母亲留下的印象太过久远,萧挽风回想了好一阵:
“我六岁时,母亲病重过世。过世前油灯尽枯,无力写家书。”
瘦成只剩一把骨头。临终前还在声声地喊,阿折,唤你父亲来。临死之前,其言也善,我要告诉你父亲,你是他的亲生子嗣,要他信我……
邺王当然不不会来。
他在外头寻欢作乐,王妃过世两天后才一脸不耐烦地踏进灵堂。
他兄长,邺王世子,当时已十岁了,知晓世态炎凉。
亦步亦趋地跟随父王身后,学父王模样,一脸嫌弃地站在母亲灵前,敷衍上香。
父子两人极为相似的嫌弃神色,落在六岁的幼子眼里,留下终生磨灭不去的记忆。
“我更嫌弃他们。”萧挽风神色淡淡地道,“灵牌放地下,一年祭祀一回,对得起他们了。”
谢明裳不作声地听完,低头继续写信。
把家信洋洋洒洒写完,封进信封,揉着手腕随意往后一靠。萧挽风果然从身后把她抱在怀里。
谢明裳仰起头,抬手抚摸男人轮廓锐利的下颌。
“人死如灯灭,挽风。
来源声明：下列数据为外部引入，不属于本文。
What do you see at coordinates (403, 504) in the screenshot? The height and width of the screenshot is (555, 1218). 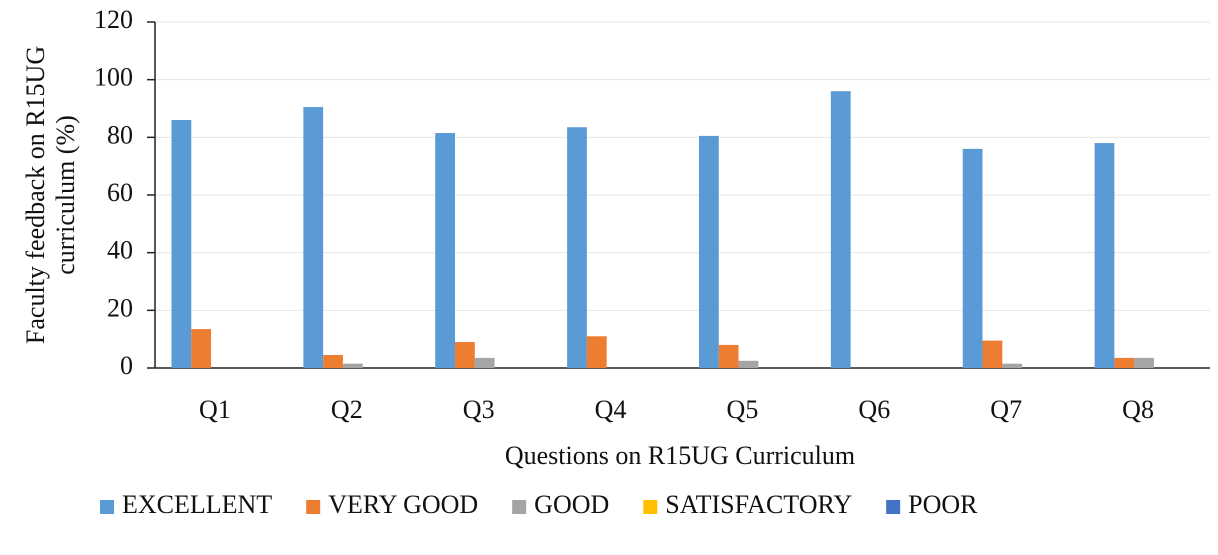 I see `legend-label: VERY GOOD` at bounding box center [403, 504]. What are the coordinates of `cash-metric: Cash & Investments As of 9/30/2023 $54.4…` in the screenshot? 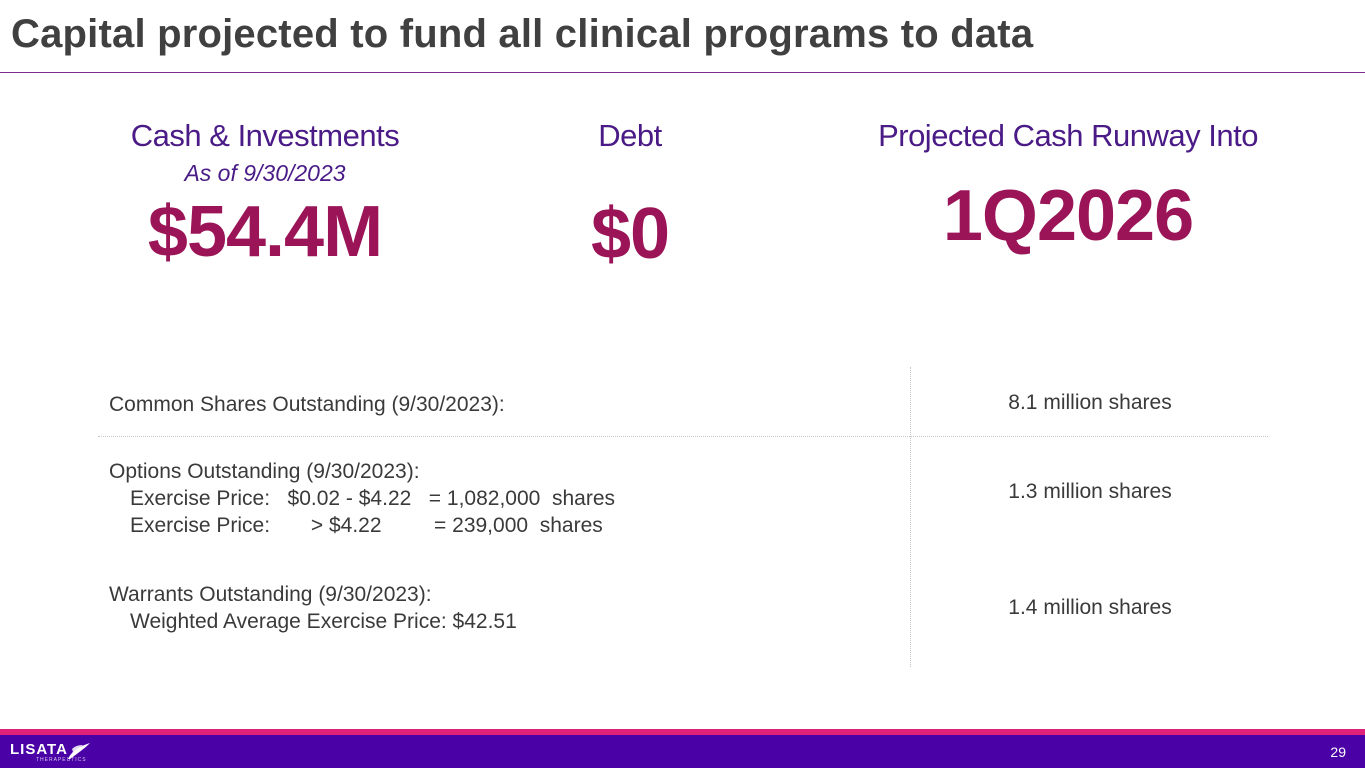 It's located at (265, 196).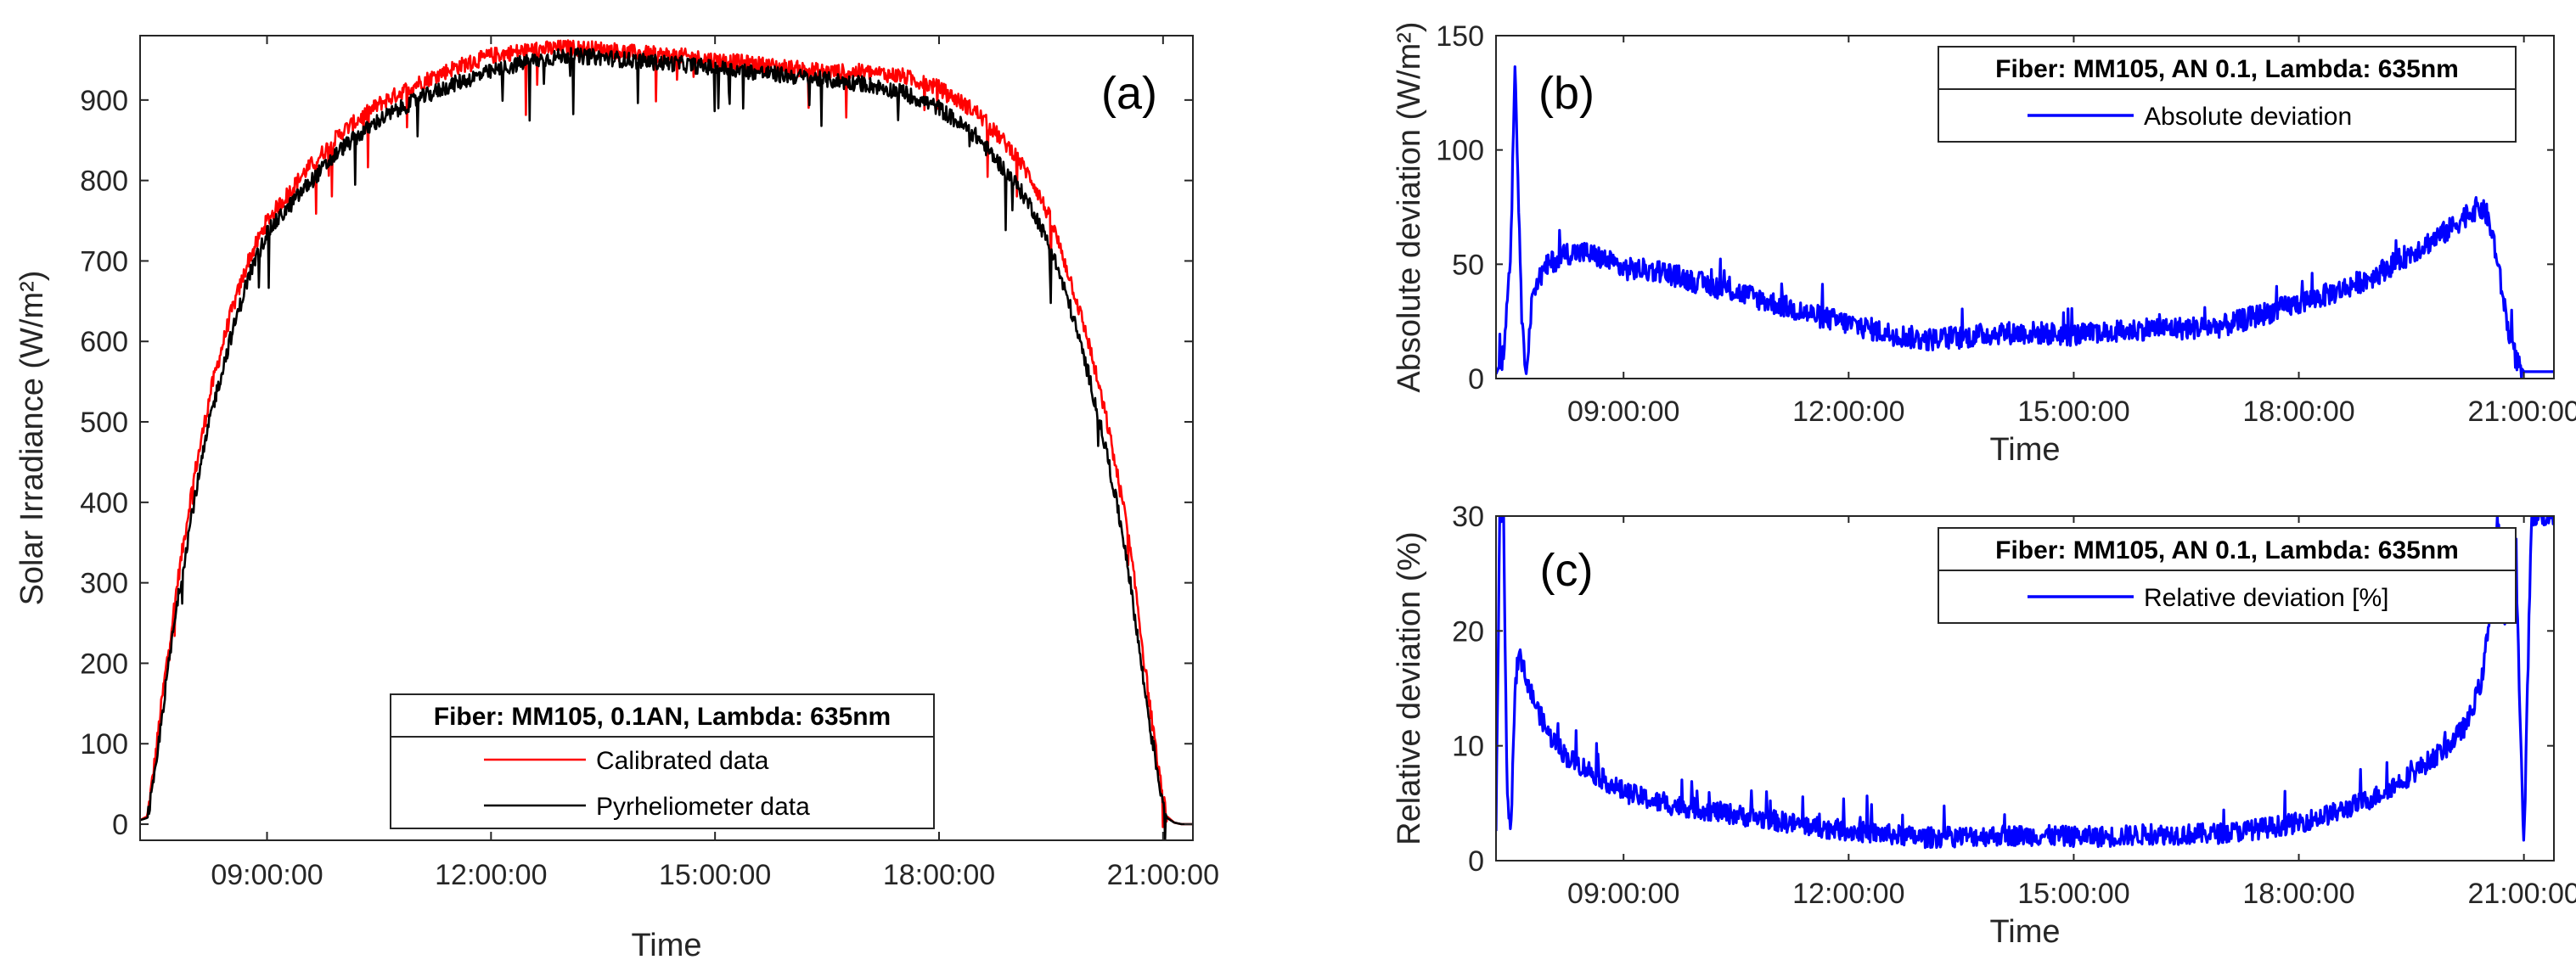 This screenshot has height=971, width=2576. I want to click on series-line-absolute-deviation, so click(2025, 222).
他们的灯早灭了,你这大活人和死人继续计较,无甚意思。”
萧挽风回应得漫不在意,“早淡忘了。”
谢明裳嗤地笑了。“早淡忘了,还专门把牌位放地下,和死人较劲,存心不让他们好过?”
“等黄花梨大床挪回晴风院,地下牌位移出,我们两个一起,给你父兄坦坦荡荡上柱香罢。香火散尽,随便往哪里一塞,你也就淡忘了他们。”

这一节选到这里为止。